Collected data entries
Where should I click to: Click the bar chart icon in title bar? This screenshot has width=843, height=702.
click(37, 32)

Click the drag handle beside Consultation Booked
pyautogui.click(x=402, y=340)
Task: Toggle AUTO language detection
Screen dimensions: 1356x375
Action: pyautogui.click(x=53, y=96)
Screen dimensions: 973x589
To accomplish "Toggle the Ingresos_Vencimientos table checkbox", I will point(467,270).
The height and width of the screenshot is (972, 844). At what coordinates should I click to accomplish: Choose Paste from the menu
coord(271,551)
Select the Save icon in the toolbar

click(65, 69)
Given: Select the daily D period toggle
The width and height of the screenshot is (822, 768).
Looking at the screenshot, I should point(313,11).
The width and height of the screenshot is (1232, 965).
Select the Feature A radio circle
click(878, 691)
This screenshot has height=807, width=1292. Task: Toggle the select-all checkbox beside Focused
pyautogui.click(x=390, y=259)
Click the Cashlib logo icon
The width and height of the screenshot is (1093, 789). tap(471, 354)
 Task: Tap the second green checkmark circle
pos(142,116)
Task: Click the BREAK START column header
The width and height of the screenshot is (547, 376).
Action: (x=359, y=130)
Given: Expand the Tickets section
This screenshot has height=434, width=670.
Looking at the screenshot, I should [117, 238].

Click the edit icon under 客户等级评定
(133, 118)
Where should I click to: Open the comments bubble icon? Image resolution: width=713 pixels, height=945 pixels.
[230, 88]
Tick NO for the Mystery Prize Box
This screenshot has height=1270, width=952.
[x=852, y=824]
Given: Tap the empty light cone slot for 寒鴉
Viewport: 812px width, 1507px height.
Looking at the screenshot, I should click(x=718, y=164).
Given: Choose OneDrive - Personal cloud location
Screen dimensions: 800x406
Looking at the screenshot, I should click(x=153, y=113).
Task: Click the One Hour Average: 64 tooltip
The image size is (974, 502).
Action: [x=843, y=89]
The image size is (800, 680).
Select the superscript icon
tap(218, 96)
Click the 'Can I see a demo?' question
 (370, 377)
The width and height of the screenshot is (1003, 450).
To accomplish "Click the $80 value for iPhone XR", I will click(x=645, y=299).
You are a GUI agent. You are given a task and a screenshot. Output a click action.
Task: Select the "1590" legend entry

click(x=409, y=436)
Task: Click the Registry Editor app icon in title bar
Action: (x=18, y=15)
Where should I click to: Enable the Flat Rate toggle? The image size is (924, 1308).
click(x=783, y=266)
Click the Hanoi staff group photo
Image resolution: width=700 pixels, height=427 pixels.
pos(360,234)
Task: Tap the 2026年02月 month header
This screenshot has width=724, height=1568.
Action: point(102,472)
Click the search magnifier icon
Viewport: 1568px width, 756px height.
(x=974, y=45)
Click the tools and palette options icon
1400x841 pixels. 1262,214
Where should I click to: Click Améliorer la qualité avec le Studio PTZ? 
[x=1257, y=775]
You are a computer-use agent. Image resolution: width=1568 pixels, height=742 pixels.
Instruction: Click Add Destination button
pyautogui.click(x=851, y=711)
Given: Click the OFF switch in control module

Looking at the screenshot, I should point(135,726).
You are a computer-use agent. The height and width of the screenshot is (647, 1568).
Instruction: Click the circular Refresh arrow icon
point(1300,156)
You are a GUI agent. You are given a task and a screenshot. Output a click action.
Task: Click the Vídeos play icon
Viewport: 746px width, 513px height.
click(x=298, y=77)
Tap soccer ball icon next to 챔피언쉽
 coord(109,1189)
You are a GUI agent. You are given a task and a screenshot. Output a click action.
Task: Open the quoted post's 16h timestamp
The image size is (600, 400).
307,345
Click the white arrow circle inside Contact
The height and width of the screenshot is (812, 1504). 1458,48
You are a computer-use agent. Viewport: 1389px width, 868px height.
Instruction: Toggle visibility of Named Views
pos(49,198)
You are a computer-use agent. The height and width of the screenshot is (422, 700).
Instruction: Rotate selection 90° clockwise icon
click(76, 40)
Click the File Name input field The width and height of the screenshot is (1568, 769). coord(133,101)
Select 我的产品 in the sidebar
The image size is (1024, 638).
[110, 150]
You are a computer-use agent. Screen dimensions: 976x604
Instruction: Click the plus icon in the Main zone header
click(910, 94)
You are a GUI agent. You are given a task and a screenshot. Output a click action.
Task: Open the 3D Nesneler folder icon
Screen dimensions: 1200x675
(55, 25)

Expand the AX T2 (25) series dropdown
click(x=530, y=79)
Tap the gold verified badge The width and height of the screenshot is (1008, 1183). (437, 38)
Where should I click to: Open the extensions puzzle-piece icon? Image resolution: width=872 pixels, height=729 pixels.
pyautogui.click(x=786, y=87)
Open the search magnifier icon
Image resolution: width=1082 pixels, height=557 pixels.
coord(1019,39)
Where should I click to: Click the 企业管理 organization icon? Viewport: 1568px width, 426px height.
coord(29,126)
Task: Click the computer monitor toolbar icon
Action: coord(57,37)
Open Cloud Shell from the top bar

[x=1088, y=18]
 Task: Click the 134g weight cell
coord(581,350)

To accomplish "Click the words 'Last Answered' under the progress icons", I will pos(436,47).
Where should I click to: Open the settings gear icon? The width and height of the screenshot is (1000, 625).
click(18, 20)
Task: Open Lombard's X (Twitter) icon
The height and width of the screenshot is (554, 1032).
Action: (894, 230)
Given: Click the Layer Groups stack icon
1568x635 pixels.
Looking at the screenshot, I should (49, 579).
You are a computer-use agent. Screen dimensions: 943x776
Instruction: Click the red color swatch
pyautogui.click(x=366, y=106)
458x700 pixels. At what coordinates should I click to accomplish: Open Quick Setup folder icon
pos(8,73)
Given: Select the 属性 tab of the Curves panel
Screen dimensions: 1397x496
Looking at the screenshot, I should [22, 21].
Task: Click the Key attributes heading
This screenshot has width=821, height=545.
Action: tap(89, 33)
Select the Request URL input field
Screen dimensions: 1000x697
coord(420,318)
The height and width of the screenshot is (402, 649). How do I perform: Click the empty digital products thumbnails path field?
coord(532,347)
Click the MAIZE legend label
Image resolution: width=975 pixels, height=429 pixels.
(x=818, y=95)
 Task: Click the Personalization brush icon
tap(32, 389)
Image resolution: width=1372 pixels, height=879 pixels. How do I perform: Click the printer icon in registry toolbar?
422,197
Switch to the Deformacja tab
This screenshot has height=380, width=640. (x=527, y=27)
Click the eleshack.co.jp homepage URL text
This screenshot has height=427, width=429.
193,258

▶ **Task description**
Check the entries above for the word "input" and copy every line where it turns up.

▶ **Finished task**
Click the File Name input field The width and height of the screenshot is (1568, 769). coord(133,101)
Select the Request URL input field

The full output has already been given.